(Collection entries)
┄┄┄┄┄┄┄┄┄┄┄┄┄┄┄┄┄┄┄┄

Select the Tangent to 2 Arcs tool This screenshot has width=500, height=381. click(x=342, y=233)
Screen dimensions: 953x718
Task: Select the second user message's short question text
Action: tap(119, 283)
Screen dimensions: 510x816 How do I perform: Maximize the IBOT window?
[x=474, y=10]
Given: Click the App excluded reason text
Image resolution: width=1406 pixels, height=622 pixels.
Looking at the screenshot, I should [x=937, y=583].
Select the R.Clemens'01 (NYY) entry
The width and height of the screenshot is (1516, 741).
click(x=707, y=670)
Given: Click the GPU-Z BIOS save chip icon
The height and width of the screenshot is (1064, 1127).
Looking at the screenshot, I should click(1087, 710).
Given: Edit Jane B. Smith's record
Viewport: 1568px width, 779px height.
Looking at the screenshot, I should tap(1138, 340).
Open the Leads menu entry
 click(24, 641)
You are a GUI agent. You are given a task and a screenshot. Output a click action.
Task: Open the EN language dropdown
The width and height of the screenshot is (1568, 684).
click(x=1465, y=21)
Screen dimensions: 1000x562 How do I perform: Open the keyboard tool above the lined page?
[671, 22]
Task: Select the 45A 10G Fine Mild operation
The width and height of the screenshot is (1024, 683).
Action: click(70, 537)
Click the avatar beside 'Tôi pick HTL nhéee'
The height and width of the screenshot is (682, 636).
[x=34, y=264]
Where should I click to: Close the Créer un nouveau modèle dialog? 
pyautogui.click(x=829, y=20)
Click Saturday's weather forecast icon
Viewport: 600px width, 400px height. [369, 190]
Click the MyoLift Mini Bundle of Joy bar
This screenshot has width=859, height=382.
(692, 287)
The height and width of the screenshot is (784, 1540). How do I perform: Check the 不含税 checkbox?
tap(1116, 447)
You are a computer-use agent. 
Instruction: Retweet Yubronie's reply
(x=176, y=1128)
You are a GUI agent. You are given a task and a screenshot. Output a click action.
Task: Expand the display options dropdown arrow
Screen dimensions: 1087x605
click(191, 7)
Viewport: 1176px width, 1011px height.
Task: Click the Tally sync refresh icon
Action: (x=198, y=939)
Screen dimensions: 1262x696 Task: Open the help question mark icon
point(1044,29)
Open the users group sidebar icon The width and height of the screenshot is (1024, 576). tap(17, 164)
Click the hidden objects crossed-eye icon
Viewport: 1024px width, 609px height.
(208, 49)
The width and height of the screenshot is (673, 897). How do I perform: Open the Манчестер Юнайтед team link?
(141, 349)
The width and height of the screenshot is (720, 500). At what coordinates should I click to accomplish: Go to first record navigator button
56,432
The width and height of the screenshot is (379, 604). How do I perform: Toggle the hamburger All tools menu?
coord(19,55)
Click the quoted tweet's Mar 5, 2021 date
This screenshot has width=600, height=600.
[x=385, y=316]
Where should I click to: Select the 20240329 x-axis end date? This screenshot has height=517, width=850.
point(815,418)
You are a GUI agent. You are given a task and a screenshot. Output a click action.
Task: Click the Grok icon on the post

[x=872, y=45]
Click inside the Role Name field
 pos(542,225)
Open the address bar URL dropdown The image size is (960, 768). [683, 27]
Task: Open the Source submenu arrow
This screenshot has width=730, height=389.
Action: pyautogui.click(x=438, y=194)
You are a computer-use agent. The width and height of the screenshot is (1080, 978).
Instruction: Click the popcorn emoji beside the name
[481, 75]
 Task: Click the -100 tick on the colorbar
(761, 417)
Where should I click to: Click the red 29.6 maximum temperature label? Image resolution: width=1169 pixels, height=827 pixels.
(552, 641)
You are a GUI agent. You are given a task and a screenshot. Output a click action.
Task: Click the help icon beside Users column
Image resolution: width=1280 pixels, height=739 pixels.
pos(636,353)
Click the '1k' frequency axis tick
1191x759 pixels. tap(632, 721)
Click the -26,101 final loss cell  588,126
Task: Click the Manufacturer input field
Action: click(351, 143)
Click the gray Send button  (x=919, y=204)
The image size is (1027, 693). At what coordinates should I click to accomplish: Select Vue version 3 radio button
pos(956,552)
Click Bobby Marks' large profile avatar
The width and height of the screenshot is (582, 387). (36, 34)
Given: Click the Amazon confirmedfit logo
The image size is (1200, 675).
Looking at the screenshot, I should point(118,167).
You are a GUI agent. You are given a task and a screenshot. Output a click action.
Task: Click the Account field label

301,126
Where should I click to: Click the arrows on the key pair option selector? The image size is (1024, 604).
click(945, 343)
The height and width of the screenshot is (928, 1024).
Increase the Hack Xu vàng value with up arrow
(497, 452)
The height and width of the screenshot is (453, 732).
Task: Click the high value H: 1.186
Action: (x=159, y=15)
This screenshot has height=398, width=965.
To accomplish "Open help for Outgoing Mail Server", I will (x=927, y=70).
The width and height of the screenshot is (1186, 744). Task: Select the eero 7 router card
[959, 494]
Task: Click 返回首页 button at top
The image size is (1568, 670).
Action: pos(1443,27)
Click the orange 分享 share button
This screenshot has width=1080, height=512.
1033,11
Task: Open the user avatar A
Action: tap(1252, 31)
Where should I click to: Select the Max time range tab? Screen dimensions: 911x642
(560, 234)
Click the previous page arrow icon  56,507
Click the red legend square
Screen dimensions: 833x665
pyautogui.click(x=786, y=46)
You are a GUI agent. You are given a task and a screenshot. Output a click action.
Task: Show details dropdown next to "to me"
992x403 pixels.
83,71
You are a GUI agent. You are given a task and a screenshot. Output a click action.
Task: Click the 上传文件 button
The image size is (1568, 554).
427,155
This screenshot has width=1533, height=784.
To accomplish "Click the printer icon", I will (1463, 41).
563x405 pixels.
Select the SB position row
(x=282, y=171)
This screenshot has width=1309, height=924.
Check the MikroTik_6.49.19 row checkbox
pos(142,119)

┄┄┄┄┄┄┄┄┄┄┄┄┄┄┄┄┄┄┄┄

**Exercise details**
Now that the records have been shown, restate each one word for word.

**Answer section**
Select the Tangent to 2 Arcs tool This screenshot has width=500, height=381. click(x=342, y=233)
Screen dimensions: 953x718
Task: Select the second user message's short question text
Action: tap(119, 283)
Screen dimensions: 510x816 How do I perform: Maximize the IBOT window?
[x=474, y=10]
Given: Click the App excluded reason text
Image resolution: width=1406 pixels, height=622 pixels.
Looking at the screenshot, I should [x=937, y=583].
Select the R.Clemens'01 (NYY) entry
The width and height of the screenshot is (1516, 741).
click(x=707, y=670)
Given: Click the GPU-Z BIOS save chip icon
The height and width of the screenshot is (1064, 1127).
Looking at the screenshot, I should click(1087, 710).
Given: Edit Jane B. Smith's record
Viewport: 1568px width, 779px height.
Looking at the screenshot, I should tap(1138, 340).
Open the Leads menu entry
 click(24, 641)
You are a GUI agent. You are given a task and a screenshot. Output a click action.
Task: Open the EN language dropdown
The width and height of the screenshot is (1568, 684).
click(x=1465, y=21)
Screen dimensions: 1000x562 How do I perform: Open the keyboard tool above the lined page?
[671, 22]
Task: Select the 45A 10G Fine Mild operation
The width and height of the screenshot is (1024, 683).
Action: click(70, 537)
Click the avatar beside 'Tôi pick HTL nhéee'
The height and width of the screenshot is (682, 636).
[x=34, y=264]
Where should I click to: Close the Créer un nouveau modèle dialog? 
pyautogui.click(x=829, y=20)
Click Saturday's weather forecast icon
Viewport: 600px width, 400px height. [369, 190]
Click the MyoLift Mini Bundle of Joy bar
This screenshot has width=859, height=382.
(692, 287)
The height and width of the screenshot is (784, 1540). How do I perform: Check the 不含税 checkbox?
tap(1116, 447)
You are a computer-use agent. 
Instruction: Retweet Yubronie's reply
(x=176, y=1128)
You are a GUI agent. You are given a task and a screenshot. Output a click action.
Task: Expand the display options dropdown arrow
Screen dimensions: 1087x605
click(191, 7)
Viewport: 1176px width, 1011px height.
Task: Click the Tally sync refresh icon
Action: (x=198, y=939)
Screen dimensions: 1262x696 Task: Open the help question mark icon
point(1044,29)
Open the users group sidebar icon The width and height of the screenshot is (1024, 576). tap(17, 164)
Click the hidden objects crossed-eye icon
Viewport: 1024px width, 609px height.
(208, 49)
The width and height of the screenshot is (673, 897). How do I perform: Open the Манчестер Юнайтед team link?
(141, 349)
The width and height of the screenshot is (720, 500). At what coordinates should I click to accomplish: Go to first record navigator button
56,432
The width and height of the screenshot is (379, 604). How do I perform: Toggle the hamburger All tools menu?
coord(19,55)
Click the quoted tweet's Mar 5, 2021 date
This screenshot has width=600, height=600.
[x=385, y=316]
Where should I click to: Select the 20240329 x-axis end date? This screenshot has height=517, width=850.
point(815,418)
You are a GUI agent. You are given a task and a screenshot. Output a click action.
Task: Click the Grok icon on the post

[x=872, y=45]
Click inside the Role Name field
 pos(542,225)
Open the address bar URL dropdown The image size is (960, 768). [683, 27]
Task: Open the Source submenu arrow
This screenshot has width=730, height=389.
Action: pyautogui.click(x=438, y=194)
You are a computer-use agent. The width and height of the screenshot is (1080, 978).
Instruction: Click the popcorn emoji beside the name
[481, 75]
 Task: Click the -100 tick on the colorbar
(761, 417)
Where should I click to: Click the red 29.6 maximum temperature label? Image resolution: width=1169 pixels, height=827 pixels.
(552, 641)
You are a GUI agent. You are given a task and a screenshot. Output a click action.
Task: Click the help icon beside Users column
Image resolution: width=1280 pixels, height=739 pixels.
pos(636,353)
Click the '1k' frequency axis tick
1191x759 pixels. tap(632, 721)
Click the -26,101 final loss cell  588,126
Task: Click the Manufacturer input field
Action: click(351, 143)
Click the gray Send button  (x=919, y=204)
The image size is (1027, 693). At what coordinates should I click to accomplish: Select Vue version 3 radio button
pos(956,552)
Click Bobby Marks' large profile avatar
The width and height of the screenshot is (582, 387). (36, 34)
Given: Click the Amazon confirmedfit logo
The image size is (1200, 675).
Looking at the screenshot, I should point(118,167).
You are a GUI agent. You are given a task and a screenshot. Output a click action.
Task: Click the Account field label

301,126
Where should I click to: Click the arrows on the key pair option selector? The image size is (1024, 604).
click(945, 343)
The height and width of the screenshot is (928, 1024).
Increase the Hack Xu vàng value with up arrow
(497, 452)
The height and width of the screenshot is (453, 732).
Task: Click the high value H: 1.186
Action: (x=159, y=15)
This screenshot has height=398, width=965.
To accomplish "Open help for Outgoing Mail Server", I will (x=927, y=70).
The width and height of the screenshot is (1186, 744). Task: Select the eero 7 router card
[959, 494]
Task: Click 返回首页 button at top
The image size is (1568, 670).
Action: pos(1443,27)
Click the orange 分享 share button
This screenshot has width=1080, height=512.
1033,11
Task: Open the user avatar A
Action: tap(1252, 31)
Where should I click to: Select the Max time range tab? Screen dimensions: 911x642
(560, 234)
Click the previous page arrow icon  56,507
Click the red legend square
Screen dimensions: 833x665
pyautogui.click(x=786, y=46)
You are a GUI agent. You are given a task and a screenshot. Output a click action.
Task: Show details dropdown next to "to me"
992x403 pixels.
83,71
You are a GUI agent. You are given a task and a screenshot. Output a click action.
Task: Click the 上传文件 button
The image size is (1568, 554).
427,155
This screenshot has width=1533, height=784.
To accomplish "Click the printer icon", I will (1463, 41).
563x405 pixels.
Select the SB position row
(x=282, y=171)
This screenshot has width=1309, height=924.
Check the MikroTik_6.49.19 row checkbox
pos(142,119)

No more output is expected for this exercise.